[[ Provided records, beginning ]]
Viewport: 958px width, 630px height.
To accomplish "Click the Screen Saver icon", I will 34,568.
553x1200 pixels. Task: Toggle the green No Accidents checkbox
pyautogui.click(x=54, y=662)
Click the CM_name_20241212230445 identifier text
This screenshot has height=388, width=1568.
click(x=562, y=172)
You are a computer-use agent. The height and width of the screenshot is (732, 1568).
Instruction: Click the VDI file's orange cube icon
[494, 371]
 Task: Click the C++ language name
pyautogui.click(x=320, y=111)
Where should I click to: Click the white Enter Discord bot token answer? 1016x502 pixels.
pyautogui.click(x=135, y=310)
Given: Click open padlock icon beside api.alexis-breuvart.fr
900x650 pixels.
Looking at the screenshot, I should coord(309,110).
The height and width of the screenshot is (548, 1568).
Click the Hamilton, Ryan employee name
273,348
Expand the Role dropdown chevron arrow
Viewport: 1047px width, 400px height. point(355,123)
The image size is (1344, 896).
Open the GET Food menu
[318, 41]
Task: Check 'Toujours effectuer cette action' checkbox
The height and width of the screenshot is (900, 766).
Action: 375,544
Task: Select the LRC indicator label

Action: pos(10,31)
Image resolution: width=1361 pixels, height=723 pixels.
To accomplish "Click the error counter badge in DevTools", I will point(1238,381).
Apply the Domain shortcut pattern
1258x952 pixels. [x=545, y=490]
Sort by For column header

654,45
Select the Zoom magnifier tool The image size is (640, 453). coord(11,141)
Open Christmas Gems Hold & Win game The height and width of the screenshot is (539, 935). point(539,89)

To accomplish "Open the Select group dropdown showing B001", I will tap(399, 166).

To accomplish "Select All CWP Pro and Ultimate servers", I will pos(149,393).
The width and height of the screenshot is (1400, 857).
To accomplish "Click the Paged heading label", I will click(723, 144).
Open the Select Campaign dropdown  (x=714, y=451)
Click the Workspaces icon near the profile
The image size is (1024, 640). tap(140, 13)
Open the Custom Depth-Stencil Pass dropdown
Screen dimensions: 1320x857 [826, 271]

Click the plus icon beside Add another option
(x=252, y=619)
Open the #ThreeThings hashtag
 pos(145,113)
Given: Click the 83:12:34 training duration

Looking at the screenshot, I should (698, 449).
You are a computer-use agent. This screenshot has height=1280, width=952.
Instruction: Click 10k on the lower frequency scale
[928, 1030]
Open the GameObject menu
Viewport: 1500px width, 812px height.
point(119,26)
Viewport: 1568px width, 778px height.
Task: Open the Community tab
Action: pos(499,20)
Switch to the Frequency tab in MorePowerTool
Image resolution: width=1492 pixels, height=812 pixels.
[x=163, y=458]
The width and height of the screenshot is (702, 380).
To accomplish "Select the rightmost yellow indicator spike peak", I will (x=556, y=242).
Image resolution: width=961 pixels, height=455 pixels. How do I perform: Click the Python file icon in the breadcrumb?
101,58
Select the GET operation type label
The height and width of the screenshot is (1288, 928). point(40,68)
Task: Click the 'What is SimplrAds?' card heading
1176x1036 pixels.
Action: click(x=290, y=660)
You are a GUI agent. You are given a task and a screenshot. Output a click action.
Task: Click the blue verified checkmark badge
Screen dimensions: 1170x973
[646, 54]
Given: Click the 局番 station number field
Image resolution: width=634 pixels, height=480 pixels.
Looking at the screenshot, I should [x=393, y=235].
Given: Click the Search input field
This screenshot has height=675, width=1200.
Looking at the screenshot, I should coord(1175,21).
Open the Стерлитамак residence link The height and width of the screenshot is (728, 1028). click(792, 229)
[[ Provided records, end ]]
Task – From the data above, reproduce word for word the lines running from the line with "Given: Click the 83:12:34 training duration" to the line with "Open the GameObject menu", ends included.

Response area –
Given: Click the 83:12:34 training duration

Looking at the screenshot, I should (698, 449).
You are a computer-use agent. This screenshot has height=1280, width=952.
Instruction: Click 10k on the lower frequency scale
[928, 1030]
Open the GameObject menu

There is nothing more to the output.